Provided passage —
While the general pattern derived from the statistics of red noise shows more extremes in the end bins, this is a generalisation. Can I surmise that the actual case, rather than a general or synthesised case, should be adopted for making statements about recent climate extremes?

Greg
April 24, 2014 10:59 pm

Bernie says: electronotes.netfirms.com/EN208.pdf
Excellent study. Very interesting. The few, knowledgeable commenters like you are what makes this site a gold mine.

David A
April 24, 2014 11:01 pm

I do not follow the logic in a true random series. When throwing a fair die, each of the six values 1 to 6 has the probability 1/6. Assume that each throw generates a different number for six throws. Is the one and the 6 any more likely to be the first or last throw?

Greg
April 24, 2014 11:06 pm

Seattle says
https://www.wolframalpha.com/input/?i=plot+1%2F%28pi*sqrt%28x%29*sqrt%281-x%29%29
yes, I think we have winner ! Good work.

John
April 24, 2014 11:11 pm

In 1st year physics we learned about the “drunken walk” and soon understood that after n random steps on a one dimensional line, one ended up a distance proportional to sqrt(n) from the starting point. Intuitively most people guess you would have traveled a distance of zero (on average), which is wrong. Is this not the same as saying the extremes are more than likely at the beginning and the end of the series.

Greg
April 24, 2014 11:18 pm

Cinead Simon: “Third, the auto-correlation function is an even function, i.e….,”
someone confusing autocorrelated series and autocorrelation function , or just not reading before sounding off.

Greg
April 24, 2014 11:23 pm

Geoff Sherrington says:
April 24, 2014 at 10:57 pm
While the general pattern derived from the statistics of red noise shows more extremes in the end bins, this is a generalisation. Can I surmise that the actual case, rather than a general or synthesised case, should be adopted for making statements about recent climate extremes?
====
The point is that in making statements about recent changes being “weird” , “unprecedented” or unusual, we should be making probability assessments against Seattle’s graph , not the layman’s incorrect assumption of a flat probability.
The point is to compare the actual case to general synthetic case.

Seattle
April 24, 2014 11:28 pm

“When throwing a fair die, each of the six values 1 to 6 has the probability 1/6. Assume that each throw generates a different number for six throws. Is the one and the 6 any more likely to be the first or last throw?”

Entries shown —
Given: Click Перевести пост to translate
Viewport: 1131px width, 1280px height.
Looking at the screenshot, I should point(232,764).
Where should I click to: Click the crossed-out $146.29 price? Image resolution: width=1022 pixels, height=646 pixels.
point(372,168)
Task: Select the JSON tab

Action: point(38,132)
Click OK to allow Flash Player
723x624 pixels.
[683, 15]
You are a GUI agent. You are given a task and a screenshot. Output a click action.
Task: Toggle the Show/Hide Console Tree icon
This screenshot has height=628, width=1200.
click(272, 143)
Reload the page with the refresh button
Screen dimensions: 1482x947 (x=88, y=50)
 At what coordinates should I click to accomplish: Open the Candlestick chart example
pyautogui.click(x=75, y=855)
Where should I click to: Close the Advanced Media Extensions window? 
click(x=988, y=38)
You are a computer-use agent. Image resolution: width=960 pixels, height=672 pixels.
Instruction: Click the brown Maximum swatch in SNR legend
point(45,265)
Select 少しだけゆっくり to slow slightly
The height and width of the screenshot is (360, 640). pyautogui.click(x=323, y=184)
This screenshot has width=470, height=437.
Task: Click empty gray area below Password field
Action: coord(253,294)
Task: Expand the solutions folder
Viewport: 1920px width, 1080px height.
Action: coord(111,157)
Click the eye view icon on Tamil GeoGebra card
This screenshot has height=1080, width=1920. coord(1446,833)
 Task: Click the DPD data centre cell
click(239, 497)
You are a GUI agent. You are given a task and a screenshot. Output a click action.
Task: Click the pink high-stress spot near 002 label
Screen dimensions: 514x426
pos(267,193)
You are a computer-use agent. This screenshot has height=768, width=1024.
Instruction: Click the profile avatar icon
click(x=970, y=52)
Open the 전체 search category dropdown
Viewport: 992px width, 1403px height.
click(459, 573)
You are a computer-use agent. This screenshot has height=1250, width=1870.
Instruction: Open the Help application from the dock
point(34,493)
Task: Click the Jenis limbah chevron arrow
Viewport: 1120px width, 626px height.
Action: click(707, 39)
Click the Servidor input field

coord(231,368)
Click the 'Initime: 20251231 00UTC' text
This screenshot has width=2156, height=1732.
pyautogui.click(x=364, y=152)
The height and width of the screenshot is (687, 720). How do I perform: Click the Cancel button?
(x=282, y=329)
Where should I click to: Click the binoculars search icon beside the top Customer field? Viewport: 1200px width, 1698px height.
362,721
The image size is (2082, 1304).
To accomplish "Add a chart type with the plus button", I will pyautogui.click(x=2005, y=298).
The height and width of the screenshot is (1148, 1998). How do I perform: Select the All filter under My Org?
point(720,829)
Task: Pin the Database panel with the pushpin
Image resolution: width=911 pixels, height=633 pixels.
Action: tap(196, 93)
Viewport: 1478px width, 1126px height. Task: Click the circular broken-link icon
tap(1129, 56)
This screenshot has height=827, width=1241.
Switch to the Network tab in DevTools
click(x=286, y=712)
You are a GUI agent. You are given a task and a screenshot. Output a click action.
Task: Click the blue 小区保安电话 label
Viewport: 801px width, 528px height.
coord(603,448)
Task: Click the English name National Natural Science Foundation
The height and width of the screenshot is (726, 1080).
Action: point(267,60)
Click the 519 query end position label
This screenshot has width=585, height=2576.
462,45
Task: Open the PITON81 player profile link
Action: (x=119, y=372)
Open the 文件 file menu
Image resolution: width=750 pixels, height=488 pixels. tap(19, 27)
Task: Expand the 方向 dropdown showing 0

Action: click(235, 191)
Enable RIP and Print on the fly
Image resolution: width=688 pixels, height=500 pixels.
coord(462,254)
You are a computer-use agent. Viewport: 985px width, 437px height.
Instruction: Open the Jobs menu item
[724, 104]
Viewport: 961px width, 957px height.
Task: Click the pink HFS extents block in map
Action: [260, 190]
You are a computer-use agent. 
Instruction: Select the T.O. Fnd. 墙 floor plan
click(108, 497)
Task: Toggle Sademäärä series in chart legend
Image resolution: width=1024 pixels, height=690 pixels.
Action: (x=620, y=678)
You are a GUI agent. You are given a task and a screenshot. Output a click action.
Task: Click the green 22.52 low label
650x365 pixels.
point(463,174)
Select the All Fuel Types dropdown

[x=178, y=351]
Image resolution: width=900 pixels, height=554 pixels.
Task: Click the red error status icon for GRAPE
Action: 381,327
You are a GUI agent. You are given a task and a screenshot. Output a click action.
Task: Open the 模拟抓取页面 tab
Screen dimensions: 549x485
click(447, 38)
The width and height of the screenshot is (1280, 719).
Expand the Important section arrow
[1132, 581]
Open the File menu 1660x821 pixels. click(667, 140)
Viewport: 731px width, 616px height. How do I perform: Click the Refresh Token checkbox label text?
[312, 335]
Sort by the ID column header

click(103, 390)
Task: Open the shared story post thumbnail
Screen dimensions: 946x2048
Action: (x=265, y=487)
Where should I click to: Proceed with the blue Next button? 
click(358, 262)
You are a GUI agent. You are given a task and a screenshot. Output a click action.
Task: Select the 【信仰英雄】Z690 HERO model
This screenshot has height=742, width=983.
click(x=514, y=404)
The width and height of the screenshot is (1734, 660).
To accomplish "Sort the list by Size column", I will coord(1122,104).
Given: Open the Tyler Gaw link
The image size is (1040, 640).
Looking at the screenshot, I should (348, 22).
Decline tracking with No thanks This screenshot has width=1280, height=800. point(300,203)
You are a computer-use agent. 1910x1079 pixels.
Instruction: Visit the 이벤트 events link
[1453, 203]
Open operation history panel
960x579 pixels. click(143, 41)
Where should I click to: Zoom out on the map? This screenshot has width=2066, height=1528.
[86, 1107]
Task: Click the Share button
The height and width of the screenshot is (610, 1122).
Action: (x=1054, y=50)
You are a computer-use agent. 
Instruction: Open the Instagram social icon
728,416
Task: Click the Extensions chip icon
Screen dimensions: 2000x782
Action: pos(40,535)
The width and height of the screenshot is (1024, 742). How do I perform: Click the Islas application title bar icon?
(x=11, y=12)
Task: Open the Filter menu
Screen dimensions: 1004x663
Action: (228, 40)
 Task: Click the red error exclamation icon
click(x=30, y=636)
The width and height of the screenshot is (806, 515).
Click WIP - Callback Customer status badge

Task to carry out — Reproduce the part of the forum thread on random series starting at "I do not follow" and ending at "of the series.", and swap "drunken walk" for "random walk".

Written reply —
I do not follow the logic in a true random series. When throwing a fair die, each of the six values 1 to 6 has the probability 1/6. Assume that each throw generates a different number for six throws. Is the one and the 6 any more likely to be the first or last throw?

Greg
April 24, 2014 11:06 pm

Seattle says
https://www.wolframalpha.com/input/?i=plot+1%2F%28pi*sqrt%28x%29*sqrt%281-x%29%29
yes, I think we have winner ! Good work.

John
April 24, 2014 11:11 pm

In 1st year physics we learned about the “random walk” and soon understood that after n random steps on a one dimensional line, one ended up a distance proportional to sqrt(n) from the starting point. Intuitively most people guess you would have traveled a distance of zero (on average), which is wrong. Is this not the same as saying the extremes are more than likely at the beginning and the end of the series.